- **Instructions to follow**: Each line from the one holding "Image resolution: width=1719" through the final line of the data below is to be given again exactly, and no other line is to appear.

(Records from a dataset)
------

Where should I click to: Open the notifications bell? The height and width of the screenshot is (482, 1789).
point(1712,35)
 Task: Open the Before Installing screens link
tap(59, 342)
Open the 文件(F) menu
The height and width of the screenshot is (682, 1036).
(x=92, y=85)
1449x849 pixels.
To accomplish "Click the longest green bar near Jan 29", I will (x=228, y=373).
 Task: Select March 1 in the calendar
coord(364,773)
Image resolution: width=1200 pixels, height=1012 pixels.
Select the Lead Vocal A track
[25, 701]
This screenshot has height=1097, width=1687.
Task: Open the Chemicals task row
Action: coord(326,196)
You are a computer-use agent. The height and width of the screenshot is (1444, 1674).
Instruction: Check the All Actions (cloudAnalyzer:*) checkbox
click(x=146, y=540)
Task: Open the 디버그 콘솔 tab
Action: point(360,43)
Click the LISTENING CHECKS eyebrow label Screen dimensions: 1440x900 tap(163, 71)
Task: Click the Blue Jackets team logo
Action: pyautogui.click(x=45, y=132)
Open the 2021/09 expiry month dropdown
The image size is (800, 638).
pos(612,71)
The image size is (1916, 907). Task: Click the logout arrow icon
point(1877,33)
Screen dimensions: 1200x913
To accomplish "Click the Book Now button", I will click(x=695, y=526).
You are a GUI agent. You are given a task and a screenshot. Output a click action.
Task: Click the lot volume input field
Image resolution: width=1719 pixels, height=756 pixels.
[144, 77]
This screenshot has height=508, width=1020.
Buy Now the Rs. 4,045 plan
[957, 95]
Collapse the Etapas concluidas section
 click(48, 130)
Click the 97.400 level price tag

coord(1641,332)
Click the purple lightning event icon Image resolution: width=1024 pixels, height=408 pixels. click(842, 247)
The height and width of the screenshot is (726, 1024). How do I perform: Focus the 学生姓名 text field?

------

- **Written answer**:
Image resolution: width=1719 pixels, height=756 pixels.
[144, 77]
This screenshot has height=508, width=1020.
Buy Now the Rs. 4,045 plan
[957, 95]
Collapse the Etapas concluidas section
 click(48, 130)
Click the 97.400 level price tag

coord(1641,332)
Click the purple lightning event icon Image resolution: width=1024 pixels, height=408 pixels. click(842, 247)
The height and width of the screenshot is (726, 1024). How do I perform: Focus the 学生姓名 text field?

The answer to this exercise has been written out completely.